J’ai déposé deux amendements, qui ont été adoptés, sur le Projet de loi relatif à la croissance et la transformation des entreprises.

Le premier proposait de rétablir l’article 13 bis A dans une nouvelle rédaction en faveur de la généralisation de l’organisation des Chambres des Métiers et de l’Artisanat (CMA) autour d’un établissement régional, assorti de garanties en faveur de la proximité, relayant ainsi une demande portée par les présidents de Chambres des Métiers et de l’Artisanat. Supprimer cet article revenait sinon à un retour en arrière qui aurait été fatal pour les régions qui ont déjà mis en œuvre cette organisation et celles engagées dans le processus, comme c’est le cas pour la Région Grand Est.

Les avantages sont :

  • La simplification de l’organisation institutionnelle articulée au niveau régional et permettant une meilleure efficience de gestion ;
  • La mise en place d’une organisation institutionnelle permettant une cohérence de l’échelle d’intervention aux niveaux régional et local avec les compétences du conseil régional, des métropoles et EPCI.
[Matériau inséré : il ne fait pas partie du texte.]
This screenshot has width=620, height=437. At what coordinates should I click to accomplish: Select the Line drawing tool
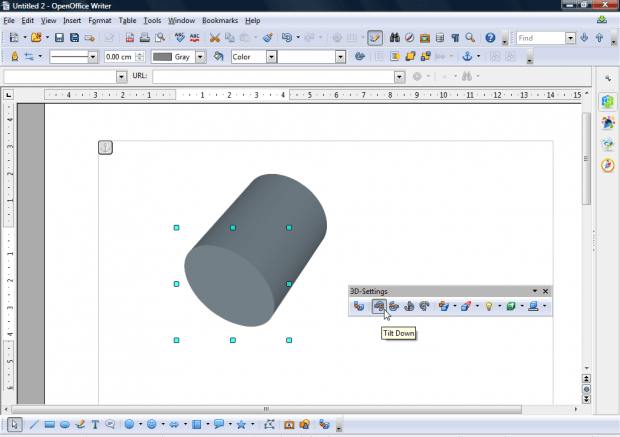click(x=33, y=424)
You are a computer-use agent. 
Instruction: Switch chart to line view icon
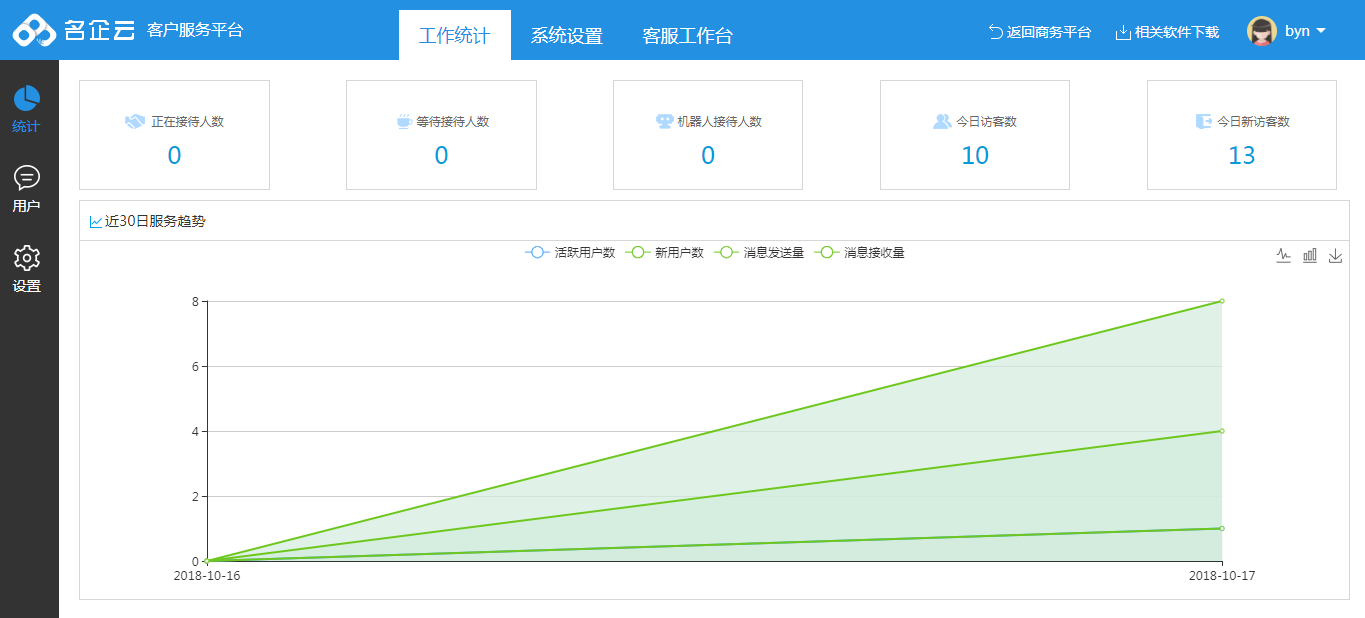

Le réseau des CMA sera ainsi organisé :

La tête de réseau, l’Assemblée Permanente des Chambres de Métiers et de l’Artisanat (APCMA), signe avec l’Etat une convention d’objectifs et de moyens qui fédère le réseau et accompagne l’harmonisation des politiques générales en faveur du développement des entreprises artisanales.

Le niveau régional assume le fonctionnement stratégique, administratif, financier et veille à la déclinaison des objectifs nationaux dans le territoire régional.

Le niveau territorial des délégations assure la relation avec les entreprises artisanales et les institutions ou collectivités locales.

Le deuxième portait sur la suppression de l’article 13 bis b qui était une menace pour la proximité et l’existence autonome des trois réseaux consulaires.